Pixel coordinate grounding data:

╭──

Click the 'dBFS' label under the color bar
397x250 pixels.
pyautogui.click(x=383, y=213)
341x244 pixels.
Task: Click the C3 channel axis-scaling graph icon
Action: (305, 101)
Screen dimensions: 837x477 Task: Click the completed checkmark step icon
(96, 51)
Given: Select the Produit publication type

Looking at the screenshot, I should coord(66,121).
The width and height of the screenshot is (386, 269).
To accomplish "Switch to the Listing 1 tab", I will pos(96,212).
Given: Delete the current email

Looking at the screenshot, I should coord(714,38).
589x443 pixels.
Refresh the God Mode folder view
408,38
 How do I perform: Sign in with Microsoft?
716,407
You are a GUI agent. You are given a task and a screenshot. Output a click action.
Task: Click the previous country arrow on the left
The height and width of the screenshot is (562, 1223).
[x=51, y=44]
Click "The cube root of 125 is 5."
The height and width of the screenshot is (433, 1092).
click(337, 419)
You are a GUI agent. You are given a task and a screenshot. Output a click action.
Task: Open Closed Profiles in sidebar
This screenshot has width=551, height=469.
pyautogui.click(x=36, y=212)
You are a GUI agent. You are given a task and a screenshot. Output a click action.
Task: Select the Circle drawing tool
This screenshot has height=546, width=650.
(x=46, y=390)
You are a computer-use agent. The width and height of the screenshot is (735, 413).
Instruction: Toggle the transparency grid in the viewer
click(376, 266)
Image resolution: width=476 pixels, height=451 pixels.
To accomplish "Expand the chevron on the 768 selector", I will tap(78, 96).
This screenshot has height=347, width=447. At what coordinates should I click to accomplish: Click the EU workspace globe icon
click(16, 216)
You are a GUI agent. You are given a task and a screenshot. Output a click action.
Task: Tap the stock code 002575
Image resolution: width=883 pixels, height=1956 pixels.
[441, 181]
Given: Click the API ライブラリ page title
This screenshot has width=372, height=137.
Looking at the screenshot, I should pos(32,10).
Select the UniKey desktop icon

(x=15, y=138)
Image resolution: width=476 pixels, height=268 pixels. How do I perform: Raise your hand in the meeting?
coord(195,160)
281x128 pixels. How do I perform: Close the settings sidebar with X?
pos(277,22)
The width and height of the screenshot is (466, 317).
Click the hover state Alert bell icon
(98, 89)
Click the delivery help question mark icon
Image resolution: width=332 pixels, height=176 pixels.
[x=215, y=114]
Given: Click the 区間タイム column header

╰──

PROBLEM REQUIREMENTS:
Exactly repeat the lines from the line that contains "281x128 pixels. How" to the end of the entries, both included, and leave out all other lines.

RESPONSE TO THIS EXERCISE:
281x128 pixels. How do I perform: Close the settings sidebar with X?
pos(277,22)
The width and height of the screenshot is (466, 317).
Click the hover state Alert bell icon
(98, 89)
Click the delivery help question mark icon
Image resolution: width=332 pixels, height=176 pixels.
[x=215, y=114]
Given: Click the 区間タイム column header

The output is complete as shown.